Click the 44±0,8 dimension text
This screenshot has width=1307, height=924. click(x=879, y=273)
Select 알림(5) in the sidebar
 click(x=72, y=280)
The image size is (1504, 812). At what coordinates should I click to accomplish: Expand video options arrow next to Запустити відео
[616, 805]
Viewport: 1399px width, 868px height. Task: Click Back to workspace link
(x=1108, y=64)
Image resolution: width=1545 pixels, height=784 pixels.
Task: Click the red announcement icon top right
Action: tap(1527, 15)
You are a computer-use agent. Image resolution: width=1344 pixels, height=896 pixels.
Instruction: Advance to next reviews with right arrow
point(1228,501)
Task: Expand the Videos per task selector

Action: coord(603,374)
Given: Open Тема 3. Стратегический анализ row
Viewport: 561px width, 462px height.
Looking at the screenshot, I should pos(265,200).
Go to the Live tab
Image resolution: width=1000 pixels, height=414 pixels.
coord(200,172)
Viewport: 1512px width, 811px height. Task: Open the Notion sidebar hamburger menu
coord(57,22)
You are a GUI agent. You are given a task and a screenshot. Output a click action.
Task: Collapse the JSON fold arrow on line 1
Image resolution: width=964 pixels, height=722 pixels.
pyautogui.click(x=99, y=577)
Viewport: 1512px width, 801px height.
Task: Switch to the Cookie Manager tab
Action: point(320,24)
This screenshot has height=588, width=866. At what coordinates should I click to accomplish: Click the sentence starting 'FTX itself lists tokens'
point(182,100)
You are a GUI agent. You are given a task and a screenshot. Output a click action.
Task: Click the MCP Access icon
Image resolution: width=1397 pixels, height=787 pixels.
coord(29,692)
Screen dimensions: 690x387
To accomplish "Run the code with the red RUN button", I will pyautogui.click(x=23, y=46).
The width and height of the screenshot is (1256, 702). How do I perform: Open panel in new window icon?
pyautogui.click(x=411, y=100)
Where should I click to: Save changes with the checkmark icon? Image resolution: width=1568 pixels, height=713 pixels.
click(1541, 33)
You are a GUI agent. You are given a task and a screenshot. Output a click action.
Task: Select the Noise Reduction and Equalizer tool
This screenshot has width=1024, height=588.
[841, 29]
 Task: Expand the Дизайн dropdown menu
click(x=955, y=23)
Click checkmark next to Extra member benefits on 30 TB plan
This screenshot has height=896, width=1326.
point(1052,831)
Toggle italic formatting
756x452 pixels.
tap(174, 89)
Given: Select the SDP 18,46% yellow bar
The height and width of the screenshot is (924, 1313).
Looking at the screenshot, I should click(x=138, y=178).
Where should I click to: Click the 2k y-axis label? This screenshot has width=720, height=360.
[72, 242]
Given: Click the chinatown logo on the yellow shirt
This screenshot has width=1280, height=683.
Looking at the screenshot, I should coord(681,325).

## Task brief
Word for word, restate the line that contains "Task: Expand the Дизайн dropdown menu" and each line after it, up to and including the last line of the listing; include nothing else.

## Worked solution
 Task: Expand the Дизайн dropdown menu
click(x=955, y=23)
Click checkmark next to Extra member benefits on 30 TB plan
This screenshot has height=896, width=1326.
point(1052,831)
Toggle italic formatting
756x452 pixels.
tap(174, 89)
Given: Select the SDP 18,46% yellow bar
The height and width of the screenshot is (924, 1313).
Looking at the screenshot, I should click(x=138, y=178).
Where should I click to: Click the 2k y-axis label? This screenshot has width=720, height=360.
[72, 242]
Given: Click the chinatown logo on the yellow shirt
This screenshot has width=1280, height=683.
Looking at the screenshot, I should coord(681,325).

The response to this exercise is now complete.